Shocking? Not to the influencer agencies who work to match brands with real people on Instagram. “This is not surprising at all. As the hype around influencer marketing has grown, the number of brands throwing money into the space has grown exponentially,” said Brendan Gahan, founder of Epic Signal, a creative agency known for its work with brands.
Advertisers may be spending more than $1 billion per year on influencer marketing specifically on Instagram, according to a study by Mediakix released earlier this year. Simultaneously, there has been a “rise in automation and blasting out requests versus forming thoughtful partnerships. That rise in scaling influencer marketing is leading to a lot of sloppiness,” Gahan said.
Sure, ‘wanderingggirl’ has more than 30,000 followers and her Instagram post received 1,067 likes and 26 comments. However, if you were to take a look at the comments, you would quickly become suspicious.
Instagram is not unaware of these problems. They are against the company’s terms, and Instagram has not been shy to delete spam accounts in the past. A so-called “Instagram Rapture” took place in December 2014, where celebrities lost hundreds of thousands of followers on the platform.

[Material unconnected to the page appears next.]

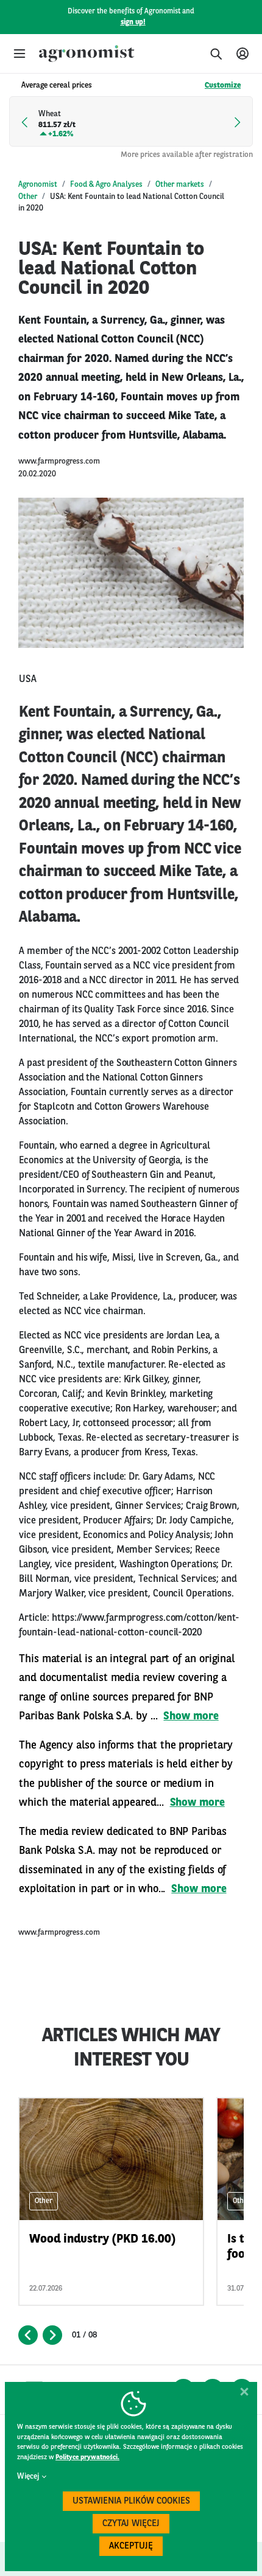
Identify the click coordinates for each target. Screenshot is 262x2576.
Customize (223, 85)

“There’s a difference between having a platform and then having an actual team managing the platform and ensuring that the data is correct,” said Justin Rezvani, founder of TheAmplify. His company has a proprietary technology that determines who an Instagram user's followers are and can therefore help detect spam.
Instead of relying on platforms to weed out all the bots, Mediakix suggested more work should be done by others in the industry.